Small intestinal bacterial overgrowth

Risk factors

  • Anatomic abnormalities (eg, strictures, surgery)
  • Motility disorders (eg, diabetes mellitus, scleroderma, opioid use)
  • Immunodeficiency (IgA deficiency)
  • Gastric hypochlorhydria (proton pump inhibitor use)

Pathogenesis

  • Proliferation of colonic bacteria in the small intestine
  • Maldigestion and possible malabsorption of nutrients
  • Fermentation of carbohydrates

Clinical
manifestations

  • Bloating, flatulence
  • Chronic watery diarrhea
  • Severe: steatorrhea, vitamin deficiencies

Treatment

  • Dietary changes (eg, high fat, low carbohydrate)
  • Oral antibiotics (eg, rifaximin, ciprofloxacin)

This patient has small intestinal bacterial overgrowth (SIBO) presenting with bloating and diarrhea.  SIBO is caused by bacterial proliferation (eg, Escherichia coli, Bacteroides, Aeromonas) in the small bowel.  It is a common complication of scleroderma, which can alter intestinal motility due to smooth muscle atrophy and fibrosis.  As in this patient, symptoms often improve with antibiotics.

SIBO is characterized by mucosal enterocyte injury due to bacterial adherence, invasion, and toxin injury.  The activity of brush border enzymes is often impaired.  These changes lead to maldigestion and often malabsorption in more severe cases.  Specific macronutrient effects include the following:

  • Carbohydrates:  decreased digestion and absorption of carbohydrates facilitate bacterial fermentation, producing carbon dioxide, hydrogen, and methane gases (eg, bloating).

  • Fatty acids:  conjugated bile acids normally emulsify dietary fats in the proximal small bowel and are reabsorbed in the terminal ileum.  However, SIBO causes deconjugation of bile acids, leading to early bile acid resorption in the jejunum, reduced lipid emulsification, and fat malabsorption.

  • Amino acids:  SIBO causes maldigestion of proteins and malabsorption of amino acids, occasionally leading to protein-losing enteropathy in severe cases.

(Choice A)  Defective apoprotein structure occurs in abetalipoproteinemia, an autosomal recessive disorder that presents in infancy with fat malabsorption and growth abnormalities; symptoms would not improve with antibiotics.

(Choice B)  Impaired release of pancreatic lipase occurs with chronic pancreatitis.  Patients typically have severe postprandial abdominal pain and steatorrhea (bulky, fat-laden stools); therapy involves pancreatic enzyme replacement, not antibiotics.

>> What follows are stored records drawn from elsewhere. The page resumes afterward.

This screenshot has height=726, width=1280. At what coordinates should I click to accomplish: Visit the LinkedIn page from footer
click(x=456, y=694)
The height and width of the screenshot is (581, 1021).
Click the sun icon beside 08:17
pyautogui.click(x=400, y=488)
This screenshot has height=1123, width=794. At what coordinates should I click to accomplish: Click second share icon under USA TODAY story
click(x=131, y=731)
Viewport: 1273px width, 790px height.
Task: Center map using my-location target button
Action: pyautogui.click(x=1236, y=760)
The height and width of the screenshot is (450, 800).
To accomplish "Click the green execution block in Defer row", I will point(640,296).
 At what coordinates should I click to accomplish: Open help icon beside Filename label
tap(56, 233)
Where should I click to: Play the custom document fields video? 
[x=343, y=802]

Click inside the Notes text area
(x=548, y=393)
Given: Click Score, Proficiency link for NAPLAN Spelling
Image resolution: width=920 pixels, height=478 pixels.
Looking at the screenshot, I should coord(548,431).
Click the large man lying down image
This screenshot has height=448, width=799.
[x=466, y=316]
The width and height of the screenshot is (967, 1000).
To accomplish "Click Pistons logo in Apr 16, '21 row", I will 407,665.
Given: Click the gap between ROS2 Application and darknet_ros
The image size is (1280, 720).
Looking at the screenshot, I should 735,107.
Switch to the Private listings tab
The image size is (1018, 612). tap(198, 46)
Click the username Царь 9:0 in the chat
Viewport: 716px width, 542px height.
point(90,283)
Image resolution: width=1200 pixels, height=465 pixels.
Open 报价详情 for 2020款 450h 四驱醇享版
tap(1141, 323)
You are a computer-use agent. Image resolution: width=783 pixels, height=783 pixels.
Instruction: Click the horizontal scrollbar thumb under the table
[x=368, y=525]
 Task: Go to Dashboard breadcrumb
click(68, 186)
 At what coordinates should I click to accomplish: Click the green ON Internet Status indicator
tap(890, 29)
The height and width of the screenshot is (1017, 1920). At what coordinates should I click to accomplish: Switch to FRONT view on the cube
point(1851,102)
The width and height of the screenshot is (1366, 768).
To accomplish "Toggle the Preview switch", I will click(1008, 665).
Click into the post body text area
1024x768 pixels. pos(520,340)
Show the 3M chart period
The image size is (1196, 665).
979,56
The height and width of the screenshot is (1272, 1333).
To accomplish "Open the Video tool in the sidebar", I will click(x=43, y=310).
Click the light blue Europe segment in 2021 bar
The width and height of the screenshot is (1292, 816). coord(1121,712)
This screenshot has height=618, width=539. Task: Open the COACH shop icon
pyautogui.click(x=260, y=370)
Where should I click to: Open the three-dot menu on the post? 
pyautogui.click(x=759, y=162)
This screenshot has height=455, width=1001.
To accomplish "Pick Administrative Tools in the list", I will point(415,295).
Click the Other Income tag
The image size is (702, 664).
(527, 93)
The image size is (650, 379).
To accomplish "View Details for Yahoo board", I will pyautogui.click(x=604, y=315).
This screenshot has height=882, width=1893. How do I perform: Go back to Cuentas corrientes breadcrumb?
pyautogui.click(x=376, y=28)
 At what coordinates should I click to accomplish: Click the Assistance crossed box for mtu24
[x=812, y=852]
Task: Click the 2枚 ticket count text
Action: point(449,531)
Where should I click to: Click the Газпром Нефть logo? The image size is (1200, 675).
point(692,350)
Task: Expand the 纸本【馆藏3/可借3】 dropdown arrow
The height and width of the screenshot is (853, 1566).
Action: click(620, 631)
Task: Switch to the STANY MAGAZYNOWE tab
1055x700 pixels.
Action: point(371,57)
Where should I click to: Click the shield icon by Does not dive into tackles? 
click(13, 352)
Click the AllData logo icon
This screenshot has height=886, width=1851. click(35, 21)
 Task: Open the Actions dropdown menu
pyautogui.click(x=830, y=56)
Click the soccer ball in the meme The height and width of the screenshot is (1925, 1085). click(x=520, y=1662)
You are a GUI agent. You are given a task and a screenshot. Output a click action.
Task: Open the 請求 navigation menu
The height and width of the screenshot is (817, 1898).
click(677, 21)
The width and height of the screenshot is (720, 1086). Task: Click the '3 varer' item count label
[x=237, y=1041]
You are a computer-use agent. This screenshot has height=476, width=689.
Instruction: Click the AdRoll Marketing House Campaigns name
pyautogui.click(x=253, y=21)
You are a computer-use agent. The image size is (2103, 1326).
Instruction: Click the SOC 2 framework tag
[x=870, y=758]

(Choice D)  Gastrin-secreting tumors (ie, Zollinger-Ellison syndrome) cause gastric acid hypersecretion, which lowers duodenal pH and inactivates pancreatic lipase.  Although it can cause diarrhea and fat malabsorption, hypersecretion typically presents with abdominal pain and multiple gastrointestinal ulcers; antibiotics are ineffective.

Educational objective:
Small intestinal bacterial overgrowth is characterized by bacterial proliferation in the small bowel, leading to mucosal inflammation with subsequent fermentation of carbohydrates and fat malabsorption; it manifests with diarrhea, abdominal distension, and flatulence.  Patients with impaired intestinal peristalsis (eg, systemic sclerosis) are at increased risk.  Treatment includes oral antibiotics.